Using Thin Clients with PeopleSoft?
lsmft2001 asks: "We're busy implementing a big ERP project with PeopleSoft. We currently run a mixture of Windows 95, 98 and 2000. These machines run most of the time, but all too often they fail for various reasons. Our IT department spends too much time fixing these machines, basically patching them enough so staff can get back to work. It's frustrating for them and for the users.
PeopleSoft only requires a browser to run. Has anyone implemented PeopleSoft without Windows machines? What I would really like to see is some kind of plug and play solution. If a PC fails, the maintenance folks replace the whole machine or the hard drive and everyone is back to work. I would like to see this solution for the 'power users' as well, where they could log on to any machine and have all their files and applications available to them. Everything here runs Novell Netware.
Has anyone implemented PeopleSoft with minimal client software? Could it be done with Novell and SuSe?"
We recently upgraded to PS 8.8 at my work and though I don't use Linux at work, I do use FireFox/Mozilla. Both of which have rendering issues on some of our pages. Some relatively new versions of mozilla won't even respond to menu clicks. It's really not the OS you ought to be worried about with Linux IMHO, it's browser compatibility. (And about people writing applications with browsers and standards in mind).
As an alternate solution, I'd recommend Norton Ghost. Keep a backup of a "good" image for each PC model in the office. When a client fails, simply refresh the image (takes like 20 minutes). It's not especially elegant, but it gets the job done.
-- Political fascism requires a Fuhrer.
There is a citrix client for a multitude of platforms. Setup a farm and they can connect no problem. Let their sessions stay open so even if they diss they can join back up. Spend some time setting up the servers so u don't have to reboot them every monday morning. but... it will cost you major cal $.
Crossover office can run IE. Never tried it but nomachines.com sounds like a citrix like platform.

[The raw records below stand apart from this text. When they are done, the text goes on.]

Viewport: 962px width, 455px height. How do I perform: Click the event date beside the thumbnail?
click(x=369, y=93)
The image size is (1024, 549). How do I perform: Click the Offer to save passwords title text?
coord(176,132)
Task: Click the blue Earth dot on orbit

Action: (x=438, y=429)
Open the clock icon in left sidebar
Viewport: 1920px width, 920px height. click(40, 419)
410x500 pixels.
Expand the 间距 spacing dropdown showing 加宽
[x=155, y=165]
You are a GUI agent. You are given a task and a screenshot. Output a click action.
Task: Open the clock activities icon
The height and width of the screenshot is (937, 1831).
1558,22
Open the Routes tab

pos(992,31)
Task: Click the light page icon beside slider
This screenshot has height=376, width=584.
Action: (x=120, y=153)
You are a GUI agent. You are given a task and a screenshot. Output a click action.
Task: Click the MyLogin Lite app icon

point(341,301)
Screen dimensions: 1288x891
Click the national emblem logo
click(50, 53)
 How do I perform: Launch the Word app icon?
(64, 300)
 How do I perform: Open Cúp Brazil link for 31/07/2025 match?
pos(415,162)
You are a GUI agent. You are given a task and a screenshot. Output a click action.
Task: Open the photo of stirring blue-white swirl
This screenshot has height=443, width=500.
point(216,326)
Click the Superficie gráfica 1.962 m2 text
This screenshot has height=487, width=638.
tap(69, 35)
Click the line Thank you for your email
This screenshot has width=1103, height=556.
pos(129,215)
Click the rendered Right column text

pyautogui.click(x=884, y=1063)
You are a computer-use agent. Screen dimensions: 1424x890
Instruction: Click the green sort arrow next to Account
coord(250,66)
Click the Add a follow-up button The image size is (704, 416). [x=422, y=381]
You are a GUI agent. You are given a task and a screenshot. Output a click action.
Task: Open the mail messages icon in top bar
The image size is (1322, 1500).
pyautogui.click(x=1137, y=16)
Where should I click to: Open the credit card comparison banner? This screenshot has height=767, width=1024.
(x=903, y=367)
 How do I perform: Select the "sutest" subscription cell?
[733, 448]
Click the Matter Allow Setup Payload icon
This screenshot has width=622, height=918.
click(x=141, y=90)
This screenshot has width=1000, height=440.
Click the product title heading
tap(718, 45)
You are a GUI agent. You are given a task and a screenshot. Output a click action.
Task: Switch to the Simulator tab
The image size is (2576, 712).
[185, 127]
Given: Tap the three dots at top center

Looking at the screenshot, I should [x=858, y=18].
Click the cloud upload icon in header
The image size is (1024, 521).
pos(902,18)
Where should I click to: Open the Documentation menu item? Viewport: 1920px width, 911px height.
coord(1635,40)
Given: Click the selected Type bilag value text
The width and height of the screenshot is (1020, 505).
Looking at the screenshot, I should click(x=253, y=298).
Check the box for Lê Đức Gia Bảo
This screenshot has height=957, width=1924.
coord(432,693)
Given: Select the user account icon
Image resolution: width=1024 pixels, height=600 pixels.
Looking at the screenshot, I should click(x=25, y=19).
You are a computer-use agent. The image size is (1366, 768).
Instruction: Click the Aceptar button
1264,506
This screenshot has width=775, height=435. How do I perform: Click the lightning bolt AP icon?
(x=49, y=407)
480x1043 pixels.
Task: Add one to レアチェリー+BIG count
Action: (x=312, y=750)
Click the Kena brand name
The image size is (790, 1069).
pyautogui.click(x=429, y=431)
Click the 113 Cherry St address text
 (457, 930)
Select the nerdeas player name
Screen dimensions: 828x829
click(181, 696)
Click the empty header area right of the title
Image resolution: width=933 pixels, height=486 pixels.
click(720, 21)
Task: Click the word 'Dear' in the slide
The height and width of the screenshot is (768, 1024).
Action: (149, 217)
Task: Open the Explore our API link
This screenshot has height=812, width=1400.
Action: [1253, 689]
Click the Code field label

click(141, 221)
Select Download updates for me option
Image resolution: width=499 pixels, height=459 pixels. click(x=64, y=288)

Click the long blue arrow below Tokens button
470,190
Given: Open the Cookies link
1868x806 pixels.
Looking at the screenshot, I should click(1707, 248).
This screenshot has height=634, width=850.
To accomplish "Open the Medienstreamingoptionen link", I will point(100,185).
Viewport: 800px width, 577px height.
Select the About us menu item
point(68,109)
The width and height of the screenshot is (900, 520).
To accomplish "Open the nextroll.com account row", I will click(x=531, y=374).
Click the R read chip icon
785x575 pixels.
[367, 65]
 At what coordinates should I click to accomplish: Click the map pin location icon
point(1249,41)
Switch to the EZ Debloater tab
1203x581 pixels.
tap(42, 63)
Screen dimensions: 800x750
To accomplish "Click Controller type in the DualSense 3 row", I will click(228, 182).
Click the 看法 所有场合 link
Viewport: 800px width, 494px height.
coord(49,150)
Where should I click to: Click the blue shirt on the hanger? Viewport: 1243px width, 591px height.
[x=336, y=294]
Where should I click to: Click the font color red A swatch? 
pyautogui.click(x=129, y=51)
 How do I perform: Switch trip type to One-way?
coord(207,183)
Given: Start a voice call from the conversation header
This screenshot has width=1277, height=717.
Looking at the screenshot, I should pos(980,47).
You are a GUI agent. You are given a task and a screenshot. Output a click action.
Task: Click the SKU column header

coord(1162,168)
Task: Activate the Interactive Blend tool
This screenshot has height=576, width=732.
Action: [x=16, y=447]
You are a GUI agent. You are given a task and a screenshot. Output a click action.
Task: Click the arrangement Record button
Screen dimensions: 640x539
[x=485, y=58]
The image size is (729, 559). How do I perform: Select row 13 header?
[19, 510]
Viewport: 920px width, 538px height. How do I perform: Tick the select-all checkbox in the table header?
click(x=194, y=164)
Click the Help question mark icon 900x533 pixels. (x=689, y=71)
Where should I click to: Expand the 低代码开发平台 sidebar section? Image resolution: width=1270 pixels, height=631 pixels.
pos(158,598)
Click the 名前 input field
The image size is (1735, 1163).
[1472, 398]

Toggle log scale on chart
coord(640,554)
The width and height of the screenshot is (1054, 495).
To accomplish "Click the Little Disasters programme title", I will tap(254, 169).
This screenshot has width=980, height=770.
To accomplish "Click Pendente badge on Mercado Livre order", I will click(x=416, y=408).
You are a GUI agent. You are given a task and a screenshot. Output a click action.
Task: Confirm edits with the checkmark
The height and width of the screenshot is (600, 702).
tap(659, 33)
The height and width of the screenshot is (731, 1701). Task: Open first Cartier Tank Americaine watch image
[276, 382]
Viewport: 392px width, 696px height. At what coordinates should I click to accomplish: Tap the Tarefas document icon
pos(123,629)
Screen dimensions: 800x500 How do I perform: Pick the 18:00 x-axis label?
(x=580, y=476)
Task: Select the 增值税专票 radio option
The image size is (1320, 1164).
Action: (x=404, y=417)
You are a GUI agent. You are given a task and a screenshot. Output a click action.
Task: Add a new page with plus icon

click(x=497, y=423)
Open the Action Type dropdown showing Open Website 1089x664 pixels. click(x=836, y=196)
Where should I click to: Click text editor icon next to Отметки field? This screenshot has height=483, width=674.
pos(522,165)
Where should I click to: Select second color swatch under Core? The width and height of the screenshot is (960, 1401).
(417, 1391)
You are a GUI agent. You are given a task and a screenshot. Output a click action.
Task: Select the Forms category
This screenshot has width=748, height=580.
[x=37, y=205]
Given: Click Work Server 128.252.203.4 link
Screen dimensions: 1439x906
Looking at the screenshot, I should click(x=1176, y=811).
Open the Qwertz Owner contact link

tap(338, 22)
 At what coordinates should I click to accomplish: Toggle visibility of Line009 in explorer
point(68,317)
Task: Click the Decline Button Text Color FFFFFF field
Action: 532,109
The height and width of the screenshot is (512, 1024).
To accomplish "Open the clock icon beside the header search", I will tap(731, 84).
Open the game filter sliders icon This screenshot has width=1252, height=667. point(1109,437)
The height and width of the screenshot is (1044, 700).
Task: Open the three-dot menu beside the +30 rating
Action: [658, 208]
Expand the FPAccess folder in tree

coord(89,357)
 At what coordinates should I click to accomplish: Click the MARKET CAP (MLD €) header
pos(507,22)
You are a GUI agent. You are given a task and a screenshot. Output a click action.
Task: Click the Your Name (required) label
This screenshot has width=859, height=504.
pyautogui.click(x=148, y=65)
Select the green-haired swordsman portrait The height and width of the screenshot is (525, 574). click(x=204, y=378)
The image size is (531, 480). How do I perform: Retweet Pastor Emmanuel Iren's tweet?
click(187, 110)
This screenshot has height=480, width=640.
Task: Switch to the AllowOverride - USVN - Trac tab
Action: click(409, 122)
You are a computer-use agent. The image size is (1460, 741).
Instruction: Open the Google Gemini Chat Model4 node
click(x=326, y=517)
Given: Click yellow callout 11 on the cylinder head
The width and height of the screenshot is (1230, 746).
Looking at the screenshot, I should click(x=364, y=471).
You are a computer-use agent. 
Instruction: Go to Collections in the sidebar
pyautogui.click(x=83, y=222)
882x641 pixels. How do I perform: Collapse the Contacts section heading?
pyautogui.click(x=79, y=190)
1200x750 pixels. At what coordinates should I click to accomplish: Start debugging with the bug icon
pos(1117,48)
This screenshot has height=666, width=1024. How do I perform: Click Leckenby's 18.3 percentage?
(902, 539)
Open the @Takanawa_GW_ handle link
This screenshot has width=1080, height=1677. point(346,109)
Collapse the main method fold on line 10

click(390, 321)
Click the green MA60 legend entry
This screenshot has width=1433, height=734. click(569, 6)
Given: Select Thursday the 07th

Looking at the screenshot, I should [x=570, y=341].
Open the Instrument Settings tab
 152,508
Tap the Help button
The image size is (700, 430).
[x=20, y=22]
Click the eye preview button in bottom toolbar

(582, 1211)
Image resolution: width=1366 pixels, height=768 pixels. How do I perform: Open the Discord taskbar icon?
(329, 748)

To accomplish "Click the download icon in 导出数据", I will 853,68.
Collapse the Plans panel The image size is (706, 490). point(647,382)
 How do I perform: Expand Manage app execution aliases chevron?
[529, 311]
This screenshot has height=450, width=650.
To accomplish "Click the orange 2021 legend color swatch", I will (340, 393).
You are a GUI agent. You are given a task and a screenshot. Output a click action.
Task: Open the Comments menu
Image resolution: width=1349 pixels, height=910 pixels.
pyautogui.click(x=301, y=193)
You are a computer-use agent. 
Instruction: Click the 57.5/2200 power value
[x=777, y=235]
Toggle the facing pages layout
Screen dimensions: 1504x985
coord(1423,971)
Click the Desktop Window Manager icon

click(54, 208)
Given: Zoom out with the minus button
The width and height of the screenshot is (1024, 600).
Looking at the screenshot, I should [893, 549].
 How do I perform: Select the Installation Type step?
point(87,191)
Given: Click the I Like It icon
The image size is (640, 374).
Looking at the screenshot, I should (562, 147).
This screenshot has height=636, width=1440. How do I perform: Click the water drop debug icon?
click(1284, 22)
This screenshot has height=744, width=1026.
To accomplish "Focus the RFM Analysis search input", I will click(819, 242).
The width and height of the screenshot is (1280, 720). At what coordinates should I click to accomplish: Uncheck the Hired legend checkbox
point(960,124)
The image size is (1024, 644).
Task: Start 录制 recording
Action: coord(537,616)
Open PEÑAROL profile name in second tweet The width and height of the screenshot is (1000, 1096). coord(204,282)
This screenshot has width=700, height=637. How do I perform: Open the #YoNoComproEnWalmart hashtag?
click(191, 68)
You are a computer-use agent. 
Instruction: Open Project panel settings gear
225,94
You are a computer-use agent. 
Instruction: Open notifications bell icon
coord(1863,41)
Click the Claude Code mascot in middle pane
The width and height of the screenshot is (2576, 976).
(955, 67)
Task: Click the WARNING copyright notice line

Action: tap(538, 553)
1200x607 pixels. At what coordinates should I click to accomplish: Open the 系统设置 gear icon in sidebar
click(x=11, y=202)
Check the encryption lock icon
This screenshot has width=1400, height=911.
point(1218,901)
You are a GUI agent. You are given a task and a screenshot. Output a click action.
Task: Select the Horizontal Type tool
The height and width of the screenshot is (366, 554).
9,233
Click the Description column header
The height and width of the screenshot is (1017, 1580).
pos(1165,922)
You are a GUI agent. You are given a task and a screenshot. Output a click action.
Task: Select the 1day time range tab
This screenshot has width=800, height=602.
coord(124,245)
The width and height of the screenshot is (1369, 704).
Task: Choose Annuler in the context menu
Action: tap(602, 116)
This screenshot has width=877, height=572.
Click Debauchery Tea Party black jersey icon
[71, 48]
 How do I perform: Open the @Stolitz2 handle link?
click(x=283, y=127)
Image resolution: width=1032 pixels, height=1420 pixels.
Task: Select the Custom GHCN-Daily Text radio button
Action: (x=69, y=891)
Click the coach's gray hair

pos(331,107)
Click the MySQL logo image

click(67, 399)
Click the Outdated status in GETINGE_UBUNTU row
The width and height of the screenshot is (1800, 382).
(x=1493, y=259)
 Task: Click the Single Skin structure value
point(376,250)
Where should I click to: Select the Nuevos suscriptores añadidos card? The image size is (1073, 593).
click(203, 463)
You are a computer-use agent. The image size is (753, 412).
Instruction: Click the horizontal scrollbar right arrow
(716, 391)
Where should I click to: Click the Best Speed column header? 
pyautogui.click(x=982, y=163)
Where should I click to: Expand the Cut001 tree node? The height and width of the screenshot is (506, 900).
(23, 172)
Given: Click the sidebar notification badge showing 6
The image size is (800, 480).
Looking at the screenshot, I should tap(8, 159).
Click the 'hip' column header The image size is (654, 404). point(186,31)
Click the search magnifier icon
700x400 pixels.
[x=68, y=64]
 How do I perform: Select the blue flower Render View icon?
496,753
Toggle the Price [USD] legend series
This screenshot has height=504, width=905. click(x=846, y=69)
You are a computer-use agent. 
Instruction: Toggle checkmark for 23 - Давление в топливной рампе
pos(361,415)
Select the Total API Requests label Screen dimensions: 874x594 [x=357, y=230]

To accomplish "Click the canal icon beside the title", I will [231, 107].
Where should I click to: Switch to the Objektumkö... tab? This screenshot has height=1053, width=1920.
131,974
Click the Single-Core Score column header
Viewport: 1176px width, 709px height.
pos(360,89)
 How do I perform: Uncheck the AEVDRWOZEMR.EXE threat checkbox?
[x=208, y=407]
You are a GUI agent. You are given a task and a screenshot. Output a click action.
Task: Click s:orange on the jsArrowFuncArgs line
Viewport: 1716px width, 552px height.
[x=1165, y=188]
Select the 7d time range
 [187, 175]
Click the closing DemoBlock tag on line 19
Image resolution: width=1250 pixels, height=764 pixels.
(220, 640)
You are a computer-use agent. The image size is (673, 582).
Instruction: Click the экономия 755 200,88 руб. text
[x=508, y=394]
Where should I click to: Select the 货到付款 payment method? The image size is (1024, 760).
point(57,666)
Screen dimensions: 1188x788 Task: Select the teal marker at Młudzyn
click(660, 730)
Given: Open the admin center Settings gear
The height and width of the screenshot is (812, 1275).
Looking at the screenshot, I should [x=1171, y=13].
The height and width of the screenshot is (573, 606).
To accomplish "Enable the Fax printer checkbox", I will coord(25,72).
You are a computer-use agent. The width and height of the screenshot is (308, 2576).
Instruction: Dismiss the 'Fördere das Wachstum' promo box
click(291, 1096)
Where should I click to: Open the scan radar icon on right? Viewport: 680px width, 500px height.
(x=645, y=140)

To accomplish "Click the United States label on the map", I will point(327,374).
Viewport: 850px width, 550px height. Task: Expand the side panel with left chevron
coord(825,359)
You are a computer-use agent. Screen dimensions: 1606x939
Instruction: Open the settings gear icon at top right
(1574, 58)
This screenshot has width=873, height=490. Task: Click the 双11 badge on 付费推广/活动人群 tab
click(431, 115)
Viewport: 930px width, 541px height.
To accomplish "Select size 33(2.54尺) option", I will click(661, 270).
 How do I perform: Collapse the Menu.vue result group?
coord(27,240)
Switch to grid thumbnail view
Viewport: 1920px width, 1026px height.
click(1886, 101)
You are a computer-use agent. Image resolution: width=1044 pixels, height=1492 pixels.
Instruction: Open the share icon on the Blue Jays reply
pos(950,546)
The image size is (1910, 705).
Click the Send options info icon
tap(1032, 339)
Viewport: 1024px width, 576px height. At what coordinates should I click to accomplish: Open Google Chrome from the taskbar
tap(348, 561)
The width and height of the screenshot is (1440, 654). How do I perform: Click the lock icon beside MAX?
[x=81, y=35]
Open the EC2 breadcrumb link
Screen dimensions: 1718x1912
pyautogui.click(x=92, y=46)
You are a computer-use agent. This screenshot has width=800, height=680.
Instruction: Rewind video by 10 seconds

If you are not IE specific then I'm not sure why the question is here.
Currently PeopleSoft supports the following clients: IE 4.X, IE 5.x, Netscape 4.x, Netscape 6.x, and Netscape 7.x on all platforms where these browser run.
As server platform PeopleSoft supports Windows, Linux, AIX, HP-UX, Thru64, Solaris, etc.
Supported Databases are Oracle, Sybase, DB2, MS-SQL.
So there is no need at all to use Microsoft Software with PeopleSoft. Neither on the server nor on the client.
It would be a more efficient use of resources to urge support for standard data formats rather than specifying specific client software. However, if they did that , then it would be obvious whether or not PeopleSoft works. So instead, departments are kept in turmoil as they chase a moving target and never get to find out whether they got sold some snake oil.